__Quoted passage__
==================================================

Danny Archer is a former mercenary from Zimbabwe who in 1999 runs guns and smuggles diamonds across the African continent. But he's not one of those mean, horrible, ruthless guys who you love to hate when watching the likes of Casino Royale. He's more of a cute and cuddly, I-just-do-this-as-a-hobby-because-it's-fun criminal.
Maybe that's why he puts up only a small fuss when Maddy, a pretty American journalist, asks him to help her break a big story about how the export and sale of diamonds is fueling Sierra Leone's civil war. He has his selfish motives, too, of course. He's on the trail of a large pink diamond, and tagging along with her gives him cover while traveling through rebel-controlled territory.
The pink diamond was found by Mende fisherman Solomon Vandy after his family was scattered, his hometown burned, and he was forced to labor at a primitive mining operation in Sierra Leone run by the Revolutionary United Front. He hides the jewel in the sand, but word gets out about it. And Danny wants it.
So three people with the most disparate backgrounds and motivations imaginable find themselves thrown together in the midst of a brutal African war. Solomon, Danny and Maddy travel deep into the most dangerous territory in the world, hoping against hope to, respectively, be reunited with family, make a truckload of money and kick-start world peace.
Most of Blood Diamond's positivity takes the form of lessons learned from watching and being forced to mentally grapple with incomprehensible brutality. War is not always immoral. And this story doesn't seem to be trying to make that statement. It's making the judgment that this kind of war—war based on greed and bloodlust—is immoral.
"My head always told me that people are naturally good. Experience tells me otherwise," exclaims a schoolteacher who's surrounded by a world in flames. He concludes, "What you do shows whether you are good or bad." Indeed. And clearly identified here as evil is the indiscriminate killing of men, women and children in the name of conflict. Also that children should in no circumstance be used as either pawns in a war effort, or, worse, as soldiers on the front lines.

==================================================

__Given entries__
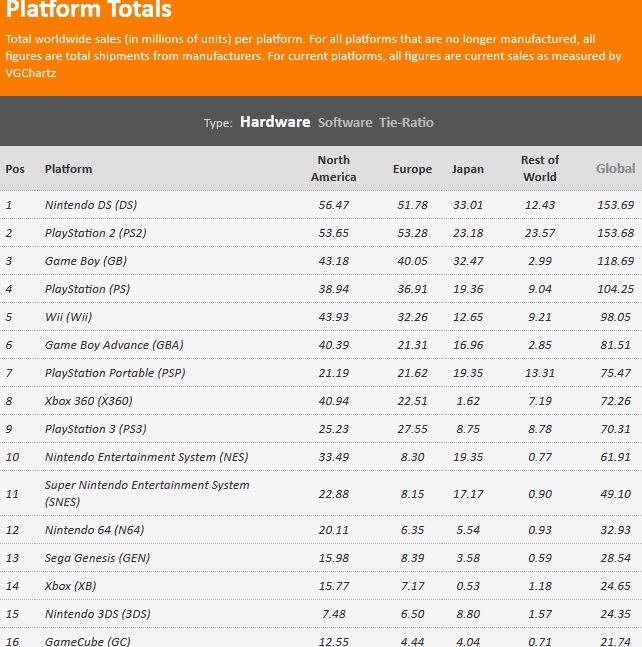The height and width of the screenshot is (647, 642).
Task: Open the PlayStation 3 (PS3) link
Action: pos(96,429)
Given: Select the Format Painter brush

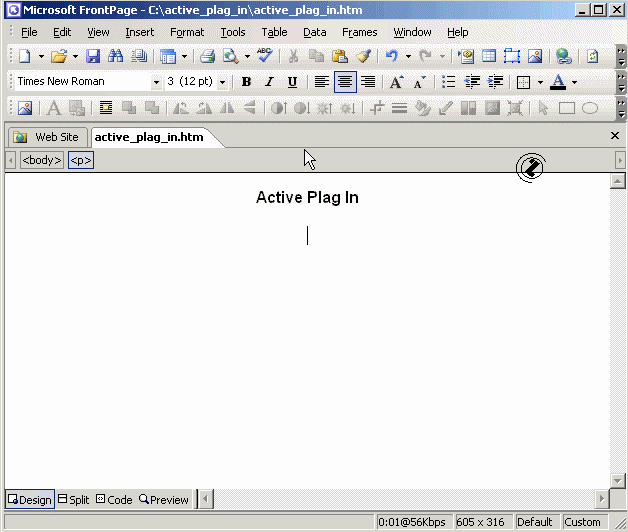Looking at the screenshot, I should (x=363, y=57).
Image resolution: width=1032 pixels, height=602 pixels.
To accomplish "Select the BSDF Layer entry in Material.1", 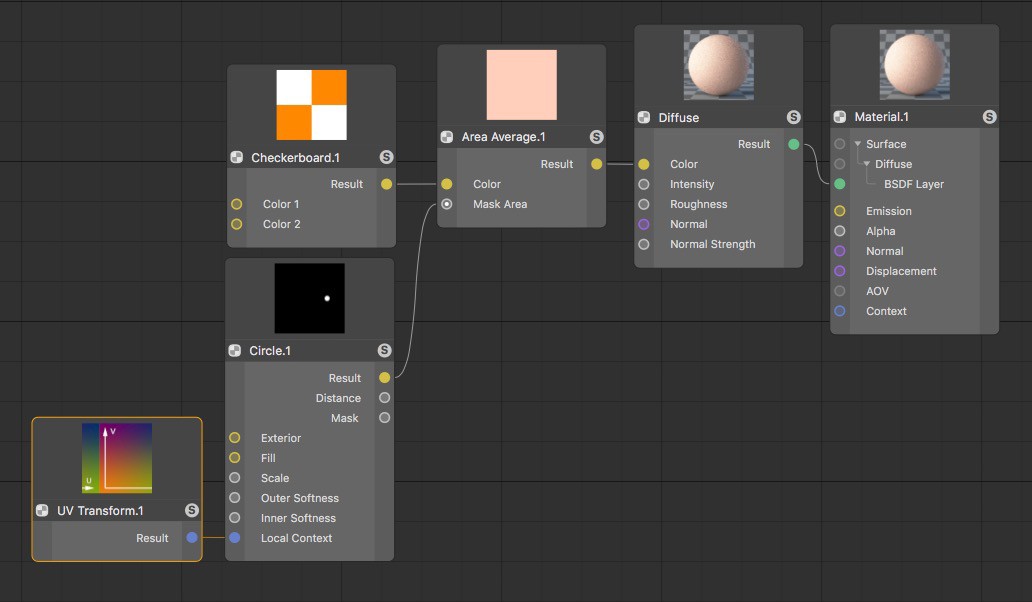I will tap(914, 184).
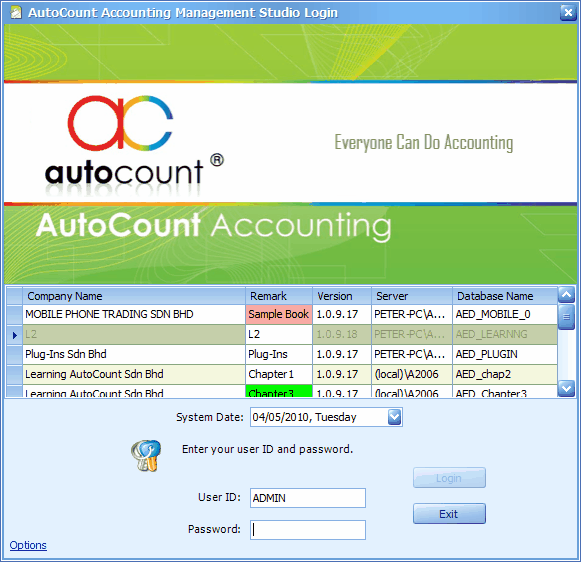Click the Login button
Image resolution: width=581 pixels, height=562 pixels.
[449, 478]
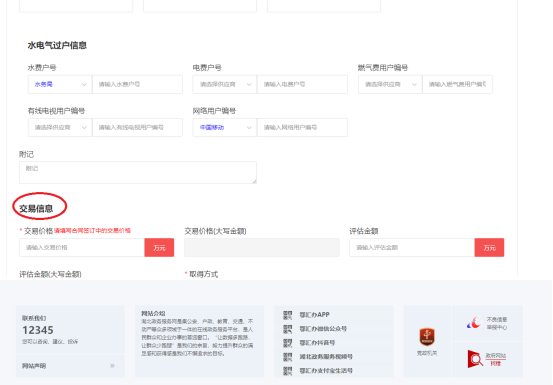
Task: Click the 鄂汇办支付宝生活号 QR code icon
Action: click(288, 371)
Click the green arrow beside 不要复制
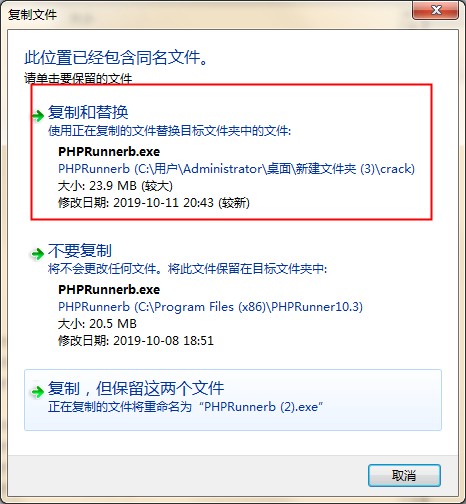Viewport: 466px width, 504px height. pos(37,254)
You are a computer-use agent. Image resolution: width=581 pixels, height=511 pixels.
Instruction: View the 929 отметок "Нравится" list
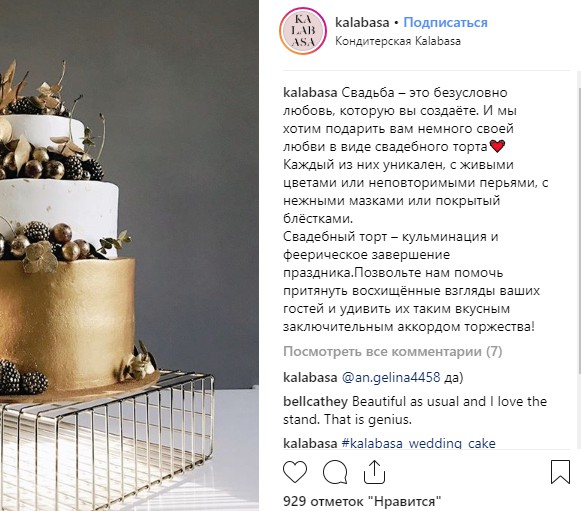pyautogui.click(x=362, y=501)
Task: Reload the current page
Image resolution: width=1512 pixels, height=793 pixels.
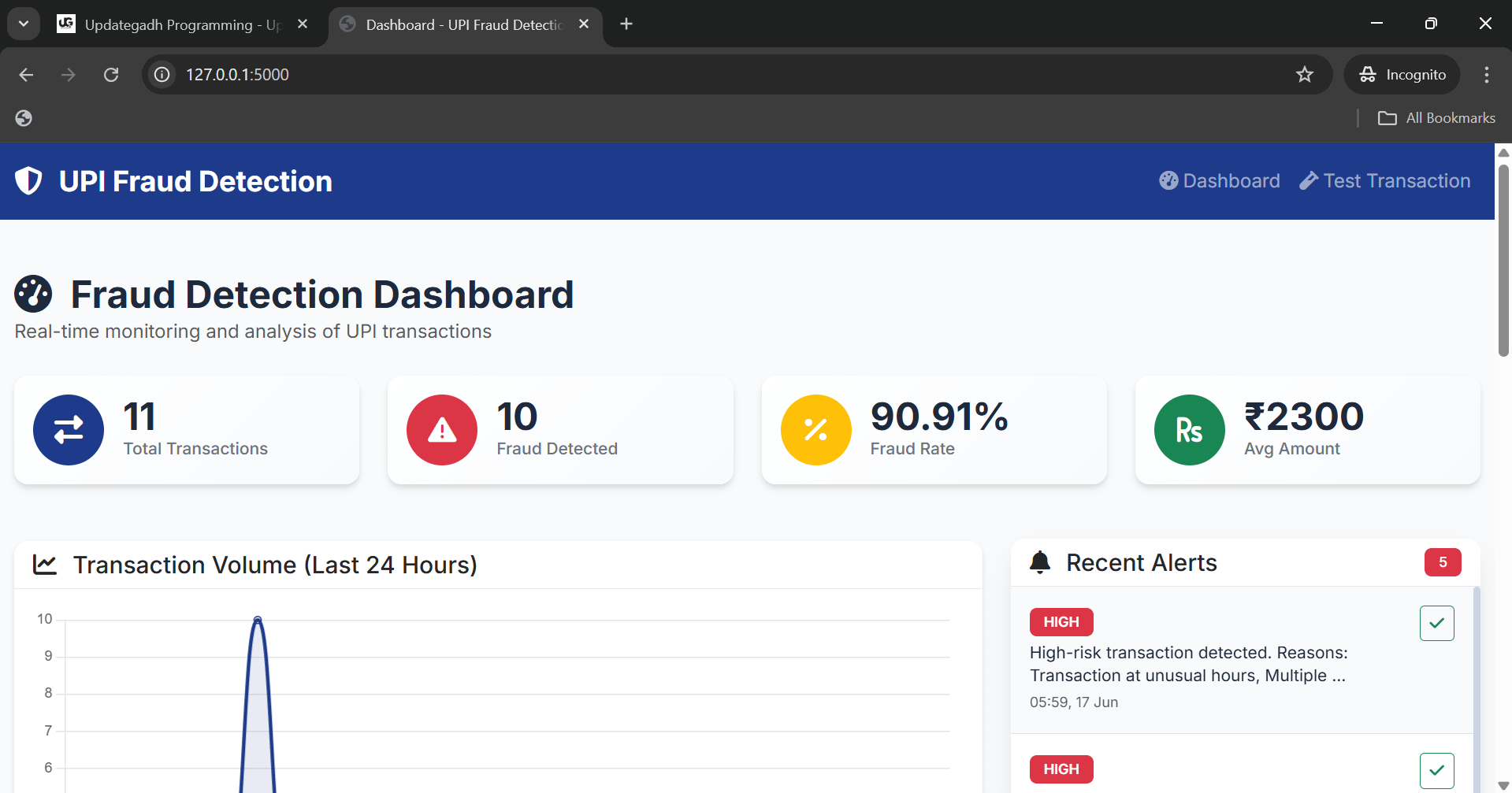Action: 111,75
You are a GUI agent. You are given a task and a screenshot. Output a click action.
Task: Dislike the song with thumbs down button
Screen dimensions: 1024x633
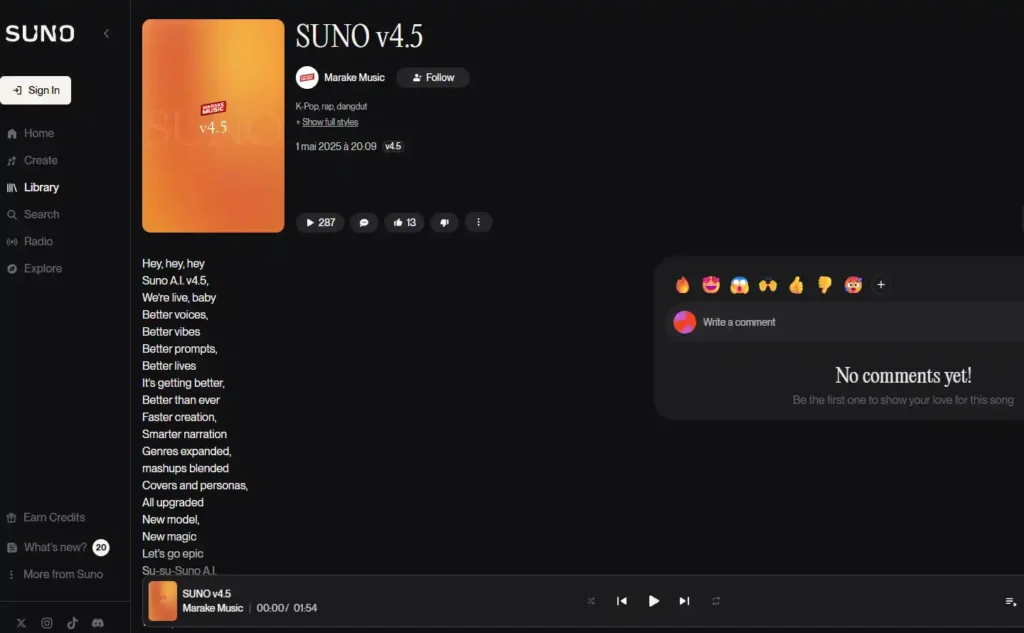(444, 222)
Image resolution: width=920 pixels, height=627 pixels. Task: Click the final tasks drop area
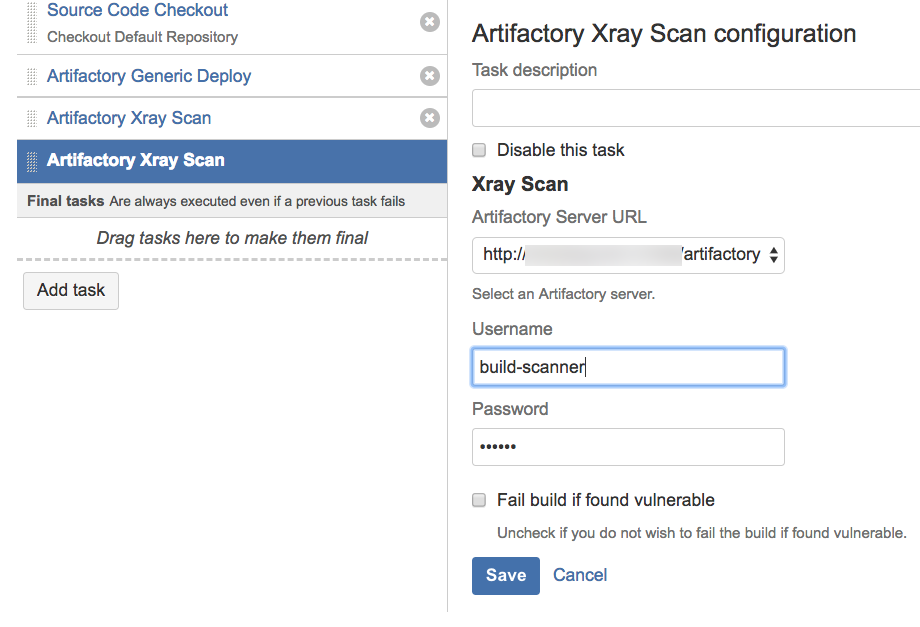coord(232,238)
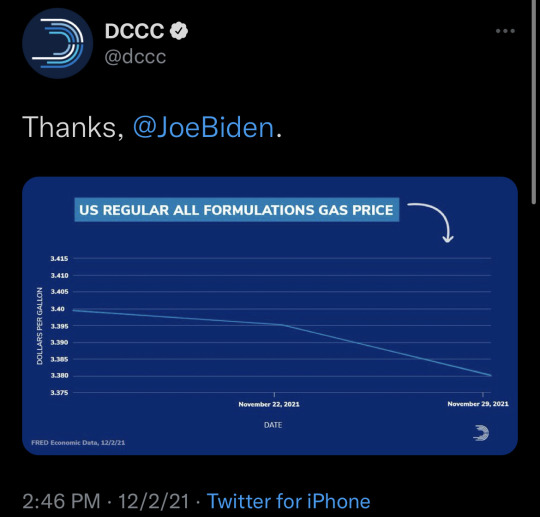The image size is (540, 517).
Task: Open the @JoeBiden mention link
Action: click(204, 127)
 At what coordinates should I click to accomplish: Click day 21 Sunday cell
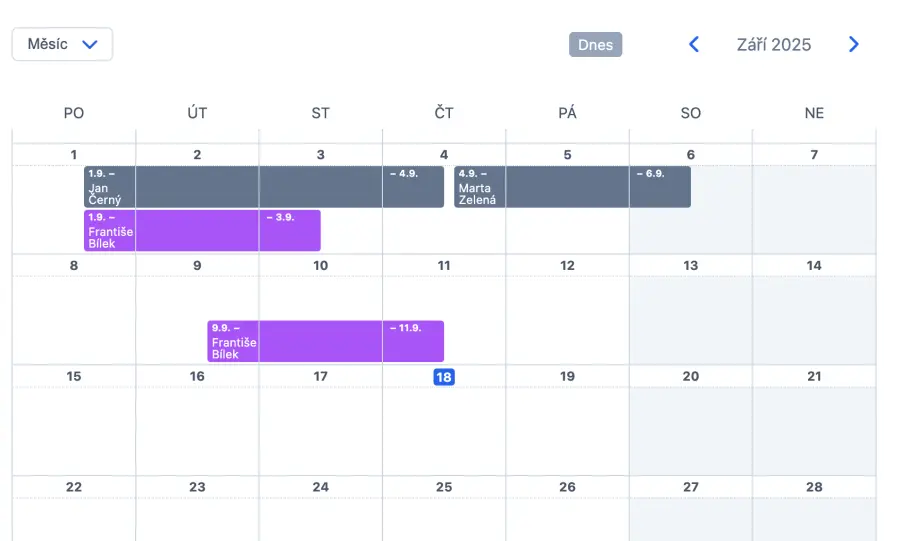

==================================================

__Exercise directions__
Answer these questions from the Blood Diamond review:
(a) In what year does Danny Archer run guns and smuggle diamonds across Africa?
(b) Who found the pink diamond?
(c) According to the schoolteacher, what shows whether a person is good or bad?
The records are unrelated to the Blood Diamond review and stand as separate material.

__Task result__
(a) 1999.
(b) Solomon Vandy, a Mende fisherman.
(c) What a person does.